Judge Awards $466M to Family of Man Executed in Iran

Iran must pay $466 million to the family of a Los Angeles man who was tortured and executed there a decade ago for spying, a federal court ruled.

U.S. District Judge Henry H. Kennedy Jr. ruled Dec. 28 that the family of Siavash Bayani is entitled to the money. The judge in Washington, D.C. found the suit met a "terrorist exception" to the law because the U.S. has designated the Islamic Republic of Iran as a state sponsor of terrorism.

The family won by default because Iran ignored the legal action and presented no defense.

The family had to provide proof leading to a damage award, and now must try to collect from a nation that does not recognize the jurisdiction of U.S. courts.

An after-hours call to the Interests Section of the Islamic Republic of Iran in Washington, D.C. was not answered.

Zohreh Mizrahi, a Century City attorney who represented the family, said Thursday that she is confident the plaintiffs will be able to collect by seeking Iranian assets frozen in the United States, which has an economic embargo with Iran.

"A U.S. judgment carries the legal weight that we need ... to bring a motion for attachment on any financial activity," she said.

Iran also has many financial and business interests in Europe and courts there will be asked to hand over some assets to satisfy the judgment, Mizrahi said.

Others who have won U.S. lawsuit judgments have found it hard to collect.

Bayani was an officer in the Iranian Air Force since before the 1979 revolution that overthrew the Shah of Iran. He and his family sought U.S. asylum in 1984 after the Revolutionary Guard Corps began purging military officers who had served under the Shah.
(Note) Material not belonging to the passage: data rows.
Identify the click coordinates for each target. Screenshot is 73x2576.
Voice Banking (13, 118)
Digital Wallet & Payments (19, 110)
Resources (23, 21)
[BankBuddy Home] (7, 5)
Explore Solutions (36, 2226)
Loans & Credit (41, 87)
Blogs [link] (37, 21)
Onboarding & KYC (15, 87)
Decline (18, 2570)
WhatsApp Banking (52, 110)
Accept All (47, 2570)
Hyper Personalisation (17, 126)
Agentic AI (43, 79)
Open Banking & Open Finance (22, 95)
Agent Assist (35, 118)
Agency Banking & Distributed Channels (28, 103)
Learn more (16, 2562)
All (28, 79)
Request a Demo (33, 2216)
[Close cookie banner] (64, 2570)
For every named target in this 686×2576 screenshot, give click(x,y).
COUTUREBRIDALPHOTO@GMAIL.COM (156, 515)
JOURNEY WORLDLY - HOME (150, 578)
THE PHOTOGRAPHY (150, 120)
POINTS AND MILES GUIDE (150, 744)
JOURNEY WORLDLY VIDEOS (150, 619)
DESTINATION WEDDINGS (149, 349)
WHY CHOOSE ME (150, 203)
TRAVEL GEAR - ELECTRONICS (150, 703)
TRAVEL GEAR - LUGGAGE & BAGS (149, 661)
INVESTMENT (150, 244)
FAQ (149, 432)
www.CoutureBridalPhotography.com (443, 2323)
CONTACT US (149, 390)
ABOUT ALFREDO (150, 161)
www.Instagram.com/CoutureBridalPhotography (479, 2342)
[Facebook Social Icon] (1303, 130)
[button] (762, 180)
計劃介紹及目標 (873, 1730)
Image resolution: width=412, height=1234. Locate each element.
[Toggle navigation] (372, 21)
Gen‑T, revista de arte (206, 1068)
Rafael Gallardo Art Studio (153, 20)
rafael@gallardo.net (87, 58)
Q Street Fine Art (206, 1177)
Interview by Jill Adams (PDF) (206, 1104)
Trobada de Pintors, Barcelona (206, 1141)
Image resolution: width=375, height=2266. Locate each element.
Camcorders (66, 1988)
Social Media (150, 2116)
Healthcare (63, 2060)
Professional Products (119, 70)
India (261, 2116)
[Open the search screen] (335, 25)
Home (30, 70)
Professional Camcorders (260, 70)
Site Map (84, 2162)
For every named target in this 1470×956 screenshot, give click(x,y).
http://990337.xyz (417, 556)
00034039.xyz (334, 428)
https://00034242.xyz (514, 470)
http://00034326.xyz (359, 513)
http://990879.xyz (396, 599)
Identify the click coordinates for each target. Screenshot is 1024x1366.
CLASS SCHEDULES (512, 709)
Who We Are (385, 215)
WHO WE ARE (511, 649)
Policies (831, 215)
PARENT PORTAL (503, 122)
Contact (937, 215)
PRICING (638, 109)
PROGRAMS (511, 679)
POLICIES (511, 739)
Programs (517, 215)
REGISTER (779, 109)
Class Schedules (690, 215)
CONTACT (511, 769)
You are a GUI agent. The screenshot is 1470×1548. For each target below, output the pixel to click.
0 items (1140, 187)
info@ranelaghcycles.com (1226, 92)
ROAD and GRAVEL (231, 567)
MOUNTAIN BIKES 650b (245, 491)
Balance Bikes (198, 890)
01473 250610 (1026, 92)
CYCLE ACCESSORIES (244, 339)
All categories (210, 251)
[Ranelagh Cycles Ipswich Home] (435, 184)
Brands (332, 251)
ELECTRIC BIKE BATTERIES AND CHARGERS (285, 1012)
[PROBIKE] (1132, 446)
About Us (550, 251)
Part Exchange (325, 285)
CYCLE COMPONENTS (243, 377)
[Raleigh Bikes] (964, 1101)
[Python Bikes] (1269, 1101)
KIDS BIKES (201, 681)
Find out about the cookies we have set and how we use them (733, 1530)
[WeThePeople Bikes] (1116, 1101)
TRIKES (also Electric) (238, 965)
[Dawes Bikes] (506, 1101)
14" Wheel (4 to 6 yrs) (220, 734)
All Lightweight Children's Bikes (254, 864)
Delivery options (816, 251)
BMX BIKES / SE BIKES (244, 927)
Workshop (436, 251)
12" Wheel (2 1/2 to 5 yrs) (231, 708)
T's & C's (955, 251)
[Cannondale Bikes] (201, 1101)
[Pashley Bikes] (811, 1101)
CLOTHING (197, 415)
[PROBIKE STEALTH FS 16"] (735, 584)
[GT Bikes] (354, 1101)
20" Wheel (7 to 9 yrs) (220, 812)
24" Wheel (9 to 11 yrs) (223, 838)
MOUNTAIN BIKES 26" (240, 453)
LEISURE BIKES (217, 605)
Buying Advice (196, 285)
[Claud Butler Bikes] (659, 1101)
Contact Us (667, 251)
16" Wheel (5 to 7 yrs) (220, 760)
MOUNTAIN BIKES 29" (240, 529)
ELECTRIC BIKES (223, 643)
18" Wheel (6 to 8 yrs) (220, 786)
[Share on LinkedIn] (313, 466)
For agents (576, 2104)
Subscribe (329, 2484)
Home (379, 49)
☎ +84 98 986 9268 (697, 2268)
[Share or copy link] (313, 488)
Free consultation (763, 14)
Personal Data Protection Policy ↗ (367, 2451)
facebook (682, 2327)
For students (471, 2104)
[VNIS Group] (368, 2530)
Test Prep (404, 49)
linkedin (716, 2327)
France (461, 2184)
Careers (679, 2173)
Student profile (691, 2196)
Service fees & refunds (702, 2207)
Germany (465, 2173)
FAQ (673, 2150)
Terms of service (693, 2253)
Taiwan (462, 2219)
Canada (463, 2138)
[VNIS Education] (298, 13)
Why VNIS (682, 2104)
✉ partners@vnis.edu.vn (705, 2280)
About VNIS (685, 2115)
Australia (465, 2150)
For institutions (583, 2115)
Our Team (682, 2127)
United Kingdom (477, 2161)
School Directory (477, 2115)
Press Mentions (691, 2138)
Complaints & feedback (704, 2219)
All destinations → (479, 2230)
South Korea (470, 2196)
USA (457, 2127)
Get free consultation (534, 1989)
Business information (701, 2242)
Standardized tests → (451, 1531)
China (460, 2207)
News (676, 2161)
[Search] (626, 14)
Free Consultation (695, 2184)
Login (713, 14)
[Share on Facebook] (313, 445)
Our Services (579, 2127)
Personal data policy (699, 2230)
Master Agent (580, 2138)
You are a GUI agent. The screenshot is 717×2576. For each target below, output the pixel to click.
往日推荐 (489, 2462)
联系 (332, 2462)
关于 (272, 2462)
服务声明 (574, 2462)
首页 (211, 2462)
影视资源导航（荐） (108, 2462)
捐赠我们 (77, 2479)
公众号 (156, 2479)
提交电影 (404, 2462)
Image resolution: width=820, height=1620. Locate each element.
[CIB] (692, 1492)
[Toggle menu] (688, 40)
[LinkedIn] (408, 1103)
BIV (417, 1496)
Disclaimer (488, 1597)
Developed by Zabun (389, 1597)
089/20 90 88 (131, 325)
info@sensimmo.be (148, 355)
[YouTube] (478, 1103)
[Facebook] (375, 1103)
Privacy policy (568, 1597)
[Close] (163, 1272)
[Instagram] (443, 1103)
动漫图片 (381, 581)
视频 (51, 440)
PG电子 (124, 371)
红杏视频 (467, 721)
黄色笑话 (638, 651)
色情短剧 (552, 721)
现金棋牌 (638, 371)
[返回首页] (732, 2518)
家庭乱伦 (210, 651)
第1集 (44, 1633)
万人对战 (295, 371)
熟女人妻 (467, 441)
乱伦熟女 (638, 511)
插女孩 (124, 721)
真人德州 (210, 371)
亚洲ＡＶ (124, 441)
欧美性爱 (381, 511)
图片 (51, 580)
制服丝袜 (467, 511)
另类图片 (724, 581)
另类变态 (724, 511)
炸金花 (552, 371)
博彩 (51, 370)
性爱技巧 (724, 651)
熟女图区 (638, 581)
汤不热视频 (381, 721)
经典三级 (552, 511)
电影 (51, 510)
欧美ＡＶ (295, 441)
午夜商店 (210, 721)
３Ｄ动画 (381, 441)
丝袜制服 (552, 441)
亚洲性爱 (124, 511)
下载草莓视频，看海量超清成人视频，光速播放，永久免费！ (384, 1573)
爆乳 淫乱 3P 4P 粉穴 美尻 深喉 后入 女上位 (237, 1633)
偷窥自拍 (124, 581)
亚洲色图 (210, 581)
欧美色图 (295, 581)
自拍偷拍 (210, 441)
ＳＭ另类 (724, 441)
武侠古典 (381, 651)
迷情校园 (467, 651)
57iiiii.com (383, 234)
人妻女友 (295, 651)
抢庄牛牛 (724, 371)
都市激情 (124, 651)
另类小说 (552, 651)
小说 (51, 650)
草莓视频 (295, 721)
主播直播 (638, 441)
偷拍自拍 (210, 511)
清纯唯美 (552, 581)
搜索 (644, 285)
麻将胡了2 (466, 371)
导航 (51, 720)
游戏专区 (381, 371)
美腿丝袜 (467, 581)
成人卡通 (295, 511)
Bayani became a naturalized citizen but in 1995 he returned to Iran to care for his mother, who was terminally ill with leukemia. He was arrested after being in the country about five months.

According to the suit, Bayani was tortured in prison. His mother-in-law testified that when she saw Bayani he had been beaten so badly that he could not walk upright and whippings had deformed his head and neck so much that "he had become a new being."

Bayani's mother found when she visited the prison that he had lost half of his body weight and he was covered in bruises, according to a finding of fact in the court ruling.

Iranian officials eventually contacted the family and offered to help get Bayani released in exchange for money. Family members paid $95,000, but Bayani was tried by a revolutionary court and hanged in 1997. The official Iranian government newspaper reported he was executed as a spy for the "Great Satan," meaning the United States.

The lawsuit, filed on behalf of Bayani's widow, two children and his estate, named the Iranian republic, the Ministry of Intelligence and Security, the Revolutionary Guards Corps and several government and religious leaders, including former President Akbar Hashemi Rafsanjani and the country's supreme leader, Ayatollah Ali Khamenei.

The suit claimed that Bayani's arrest, detention and execution were ordered by a revolutionary structure that acted in parallel to the formal government.

In his ruling, the judge found the suit had not provided any evidence that Rafsanjani, Khamenei or others were liable.

But he said the Iranian republic, intelligence ministry and Revolutionary Guards Corps owed the family and estate $66,331,500 for assault, battery, false imprisonment and intentional infliction of emotion distress.

The judge also awarded $400 million in punitive damages.